We surgeons are not usually a self-reflective group. We prove things by randomized double blind studies. Sometimes we are blind to the impact of our own life. Even though my life expectancy now falls below the mean, median and mode. I find a symbolic life extension as I reflect on the lives, that through my efforts, have been increased in years and those years filled with quality. Equally, I find the same fulfillment in having had the privilege to teach others, medical students and residents, this same art.
By this accounting, Dr Lytton, the consummate physician, surgeon and professor, should be near immortal. To all of you I give my heartfelt thanks. I am truly a lucky man.

9 comments:

Dana Nanigian said...

Kevin,

Great speech. I will apply your suggestions in my own practice. Thank you for enlightening us. I am also glad that you are feeling better.

Dana

Anonymous said...

Hi Kevin, it was very nice to see you at the support group. Thanks for the kind words. You look great considering what you've gone through. Walking down the street, people would have no idea that you're sick. It was a pleasant surprise to see how well you're doing. I enjoyed your speech, it was very inspiring. We are very lucky to have such great doctors and surgeons. I thought the heart transplant was a piece of cake, I've had worse surgeries than that. having faith in medicine is very helpful, I was never afraid of dieing which was very surprising.Being from a medical family, I as well have faith in medicine. Keep coming to support so I can see your progress.Love your heart transplant buddie, Matt Mccuskey

Anonymous said...

Dr Anderson (Kevin),

Awesome speech. I look forward to seeing you in two weeks at work, you are a inspiration to others. Take Care, Susan

Darlene Anderson said...

Wow Kevin, that's a very powerful speech. I am certain it caused a great deal of reflection among the listeners. Thanks for sharing.

Rachelle said...

Wow! I feel like I understand a litlle more what you have been through and more insight on how precious life really is. Thank you for sharing.
Rachelle

Rebecca said...

dad, that was beautiful.

i love you.

- rebecca

Jennifer said...

Kevin,
How wonderful that you are able to share your experience. I truly feel that looking at life through your eyes is such a gift to all read or hear you speak.

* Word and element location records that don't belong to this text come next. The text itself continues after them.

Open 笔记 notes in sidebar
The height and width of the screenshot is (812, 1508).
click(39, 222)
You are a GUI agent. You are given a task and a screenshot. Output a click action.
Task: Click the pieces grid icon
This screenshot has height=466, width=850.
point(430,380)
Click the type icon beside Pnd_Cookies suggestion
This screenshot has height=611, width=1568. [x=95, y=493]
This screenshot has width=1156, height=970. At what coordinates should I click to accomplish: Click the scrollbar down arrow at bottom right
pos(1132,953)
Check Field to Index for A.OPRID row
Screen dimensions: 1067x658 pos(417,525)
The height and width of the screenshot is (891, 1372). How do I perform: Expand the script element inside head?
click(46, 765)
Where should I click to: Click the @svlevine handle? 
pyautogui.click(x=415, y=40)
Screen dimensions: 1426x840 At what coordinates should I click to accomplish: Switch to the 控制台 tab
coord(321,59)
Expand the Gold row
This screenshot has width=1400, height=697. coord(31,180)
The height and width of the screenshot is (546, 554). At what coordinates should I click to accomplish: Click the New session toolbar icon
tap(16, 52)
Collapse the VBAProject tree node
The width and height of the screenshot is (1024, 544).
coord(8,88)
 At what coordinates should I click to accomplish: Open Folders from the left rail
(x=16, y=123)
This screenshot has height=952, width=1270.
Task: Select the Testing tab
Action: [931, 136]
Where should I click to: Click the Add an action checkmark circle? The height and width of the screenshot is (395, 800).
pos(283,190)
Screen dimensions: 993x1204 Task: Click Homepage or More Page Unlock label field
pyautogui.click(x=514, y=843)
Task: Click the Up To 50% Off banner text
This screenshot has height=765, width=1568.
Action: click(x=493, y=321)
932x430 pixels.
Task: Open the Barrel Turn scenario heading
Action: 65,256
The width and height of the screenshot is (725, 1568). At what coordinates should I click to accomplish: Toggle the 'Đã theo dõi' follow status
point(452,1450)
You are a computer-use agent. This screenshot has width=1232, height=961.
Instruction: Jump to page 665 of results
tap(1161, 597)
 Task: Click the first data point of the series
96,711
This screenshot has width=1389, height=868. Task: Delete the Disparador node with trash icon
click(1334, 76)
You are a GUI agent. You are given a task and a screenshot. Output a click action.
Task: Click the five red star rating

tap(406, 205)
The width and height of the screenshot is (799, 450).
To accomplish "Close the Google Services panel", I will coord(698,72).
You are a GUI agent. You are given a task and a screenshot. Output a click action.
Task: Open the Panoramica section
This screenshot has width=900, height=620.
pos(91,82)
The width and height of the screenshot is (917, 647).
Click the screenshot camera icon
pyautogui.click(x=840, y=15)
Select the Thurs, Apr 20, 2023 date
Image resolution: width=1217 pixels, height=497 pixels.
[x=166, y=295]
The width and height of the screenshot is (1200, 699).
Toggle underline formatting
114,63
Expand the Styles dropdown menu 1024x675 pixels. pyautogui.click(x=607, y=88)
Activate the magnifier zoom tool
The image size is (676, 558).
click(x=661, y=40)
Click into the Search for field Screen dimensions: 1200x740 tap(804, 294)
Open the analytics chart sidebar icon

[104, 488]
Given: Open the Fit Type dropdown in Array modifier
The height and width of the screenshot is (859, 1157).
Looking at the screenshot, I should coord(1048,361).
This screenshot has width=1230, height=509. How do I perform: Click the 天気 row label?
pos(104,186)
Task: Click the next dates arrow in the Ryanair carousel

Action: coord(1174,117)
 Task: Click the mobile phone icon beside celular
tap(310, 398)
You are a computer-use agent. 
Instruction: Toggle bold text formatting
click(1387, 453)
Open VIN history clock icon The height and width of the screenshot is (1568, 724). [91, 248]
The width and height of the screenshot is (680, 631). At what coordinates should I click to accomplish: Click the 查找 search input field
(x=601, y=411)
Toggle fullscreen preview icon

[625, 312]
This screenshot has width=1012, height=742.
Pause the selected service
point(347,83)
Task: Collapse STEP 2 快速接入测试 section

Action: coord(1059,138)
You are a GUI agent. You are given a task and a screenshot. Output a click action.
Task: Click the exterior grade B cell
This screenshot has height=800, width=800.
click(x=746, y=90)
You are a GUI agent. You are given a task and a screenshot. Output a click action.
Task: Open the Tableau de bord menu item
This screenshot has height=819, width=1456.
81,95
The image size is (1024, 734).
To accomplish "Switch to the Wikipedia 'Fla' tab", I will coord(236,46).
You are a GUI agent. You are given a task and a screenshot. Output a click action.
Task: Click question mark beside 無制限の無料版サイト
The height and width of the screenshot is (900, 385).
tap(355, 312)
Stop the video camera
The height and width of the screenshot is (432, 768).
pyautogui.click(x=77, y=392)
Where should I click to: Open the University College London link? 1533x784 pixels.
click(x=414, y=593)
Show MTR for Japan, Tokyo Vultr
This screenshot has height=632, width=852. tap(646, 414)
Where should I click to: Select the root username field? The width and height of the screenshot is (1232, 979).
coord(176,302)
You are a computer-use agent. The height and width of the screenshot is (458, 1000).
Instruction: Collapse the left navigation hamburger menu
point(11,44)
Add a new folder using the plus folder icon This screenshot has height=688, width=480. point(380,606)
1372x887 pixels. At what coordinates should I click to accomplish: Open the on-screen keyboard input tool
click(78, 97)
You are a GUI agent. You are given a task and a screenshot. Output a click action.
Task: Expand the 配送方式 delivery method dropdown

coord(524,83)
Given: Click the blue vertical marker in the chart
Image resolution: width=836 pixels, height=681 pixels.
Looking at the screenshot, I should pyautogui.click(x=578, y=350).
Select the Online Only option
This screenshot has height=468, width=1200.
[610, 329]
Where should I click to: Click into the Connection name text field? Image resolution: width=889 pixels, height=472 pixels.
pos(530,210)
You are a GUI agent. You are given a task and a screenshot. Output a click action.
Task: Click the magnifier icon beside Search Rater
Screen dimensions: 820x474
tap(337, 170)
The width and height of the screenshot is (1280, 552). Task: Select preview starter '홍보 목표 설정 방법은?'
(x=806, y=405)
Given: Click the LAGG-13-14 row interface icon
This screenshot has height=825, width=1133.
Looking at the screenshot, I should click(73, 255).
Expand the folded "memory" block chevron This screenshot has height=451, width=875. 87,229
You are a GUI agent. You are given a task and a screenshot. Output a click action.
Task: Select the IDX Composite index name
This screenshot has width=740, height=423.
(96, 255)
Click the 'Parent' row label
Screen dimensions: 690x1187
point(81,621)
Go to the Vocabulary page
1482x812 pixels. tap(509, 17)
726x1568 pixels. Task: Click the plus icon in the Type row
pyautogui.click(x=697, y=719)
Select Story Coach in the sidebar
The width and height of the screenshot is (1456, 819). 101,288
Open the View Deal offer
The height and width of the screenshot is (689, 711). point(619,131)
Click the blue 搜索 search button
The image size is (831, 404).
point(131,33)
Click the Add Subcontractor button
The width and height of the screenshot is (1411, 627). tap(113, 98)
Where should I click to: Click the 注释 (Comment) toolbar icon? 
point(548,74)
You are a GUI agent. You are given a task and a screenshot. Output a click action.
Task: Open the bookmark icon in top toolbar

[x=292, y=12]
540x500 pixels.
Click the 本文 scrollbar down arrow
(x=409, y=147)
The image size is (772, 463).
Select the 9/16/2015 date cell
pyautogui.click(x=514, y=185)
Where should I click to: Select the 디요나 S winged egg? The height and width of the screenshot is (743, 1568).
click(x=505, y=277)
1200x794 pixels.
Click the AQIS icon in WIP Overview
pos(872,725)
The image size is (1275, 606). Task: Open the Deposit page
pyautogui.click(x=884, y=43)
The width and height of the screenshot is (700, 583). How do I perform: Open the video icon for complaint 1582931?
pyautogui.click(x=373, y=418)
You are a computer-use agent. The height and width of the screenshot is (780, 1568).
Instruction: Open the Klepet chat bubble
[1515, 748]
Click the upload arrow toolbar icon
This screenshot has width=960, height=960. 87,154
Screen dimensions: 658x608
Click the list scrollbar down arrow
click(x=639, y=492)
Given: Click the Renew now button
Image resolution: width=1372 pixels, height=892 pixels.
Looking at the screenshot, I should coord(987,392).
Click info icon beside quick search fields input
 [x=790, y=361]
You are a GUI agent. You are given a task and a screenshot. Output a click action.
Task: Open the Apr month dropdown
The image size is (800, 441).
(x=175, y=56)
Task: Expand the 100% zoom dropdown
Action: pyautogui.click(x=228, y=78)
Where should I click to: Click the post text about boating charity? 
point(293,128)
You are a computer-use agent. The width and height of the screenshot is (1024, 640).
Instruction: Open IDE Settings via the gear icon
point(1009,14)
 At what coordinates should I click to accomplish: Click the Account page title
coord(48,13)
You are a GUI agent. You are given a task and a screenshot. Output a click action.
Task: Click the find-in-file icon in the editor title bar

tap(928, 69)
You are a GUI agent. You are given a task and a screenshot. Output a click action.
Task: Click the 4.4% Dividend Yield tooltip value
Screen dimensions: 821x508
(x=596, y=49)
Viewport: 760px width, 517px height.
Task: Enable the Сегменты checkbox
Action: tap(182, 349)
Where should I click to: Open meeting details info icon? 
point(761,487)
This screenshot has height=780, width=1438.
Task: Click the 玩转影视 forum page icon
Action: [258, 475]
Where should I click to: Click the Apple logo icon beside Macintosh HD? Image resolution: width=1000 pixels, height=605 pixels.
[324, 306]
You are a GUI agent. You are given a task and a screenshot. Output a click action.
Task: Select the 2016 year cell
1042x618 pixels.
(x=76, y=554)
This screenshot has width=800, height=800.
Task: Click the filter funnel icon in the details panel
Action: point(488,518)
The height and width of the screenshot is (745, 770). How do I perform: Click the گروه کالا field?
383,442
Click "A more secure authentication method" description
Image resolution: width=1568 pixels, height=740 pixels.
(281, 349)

We can all, in the medical and nursing professions, apply it to our practice. Thank you so much for sharing from your heart.
I am so looking forward to your return to work in a couple of weeks.

Love,
Jennifer

Aunt Renie said...

This is so powerful, Kevin.
I have no words, but to say THANK YOU.
Love, Aunt Renie

Anonymous said...

Kevin and Barbie, if I can call you that. My father was just diagnosed with Primary Amyloidosis this last week, your blog fills me up with hope, and faith. I thank you for opening yourselves to share your story. My prayers are with you and your loved ones.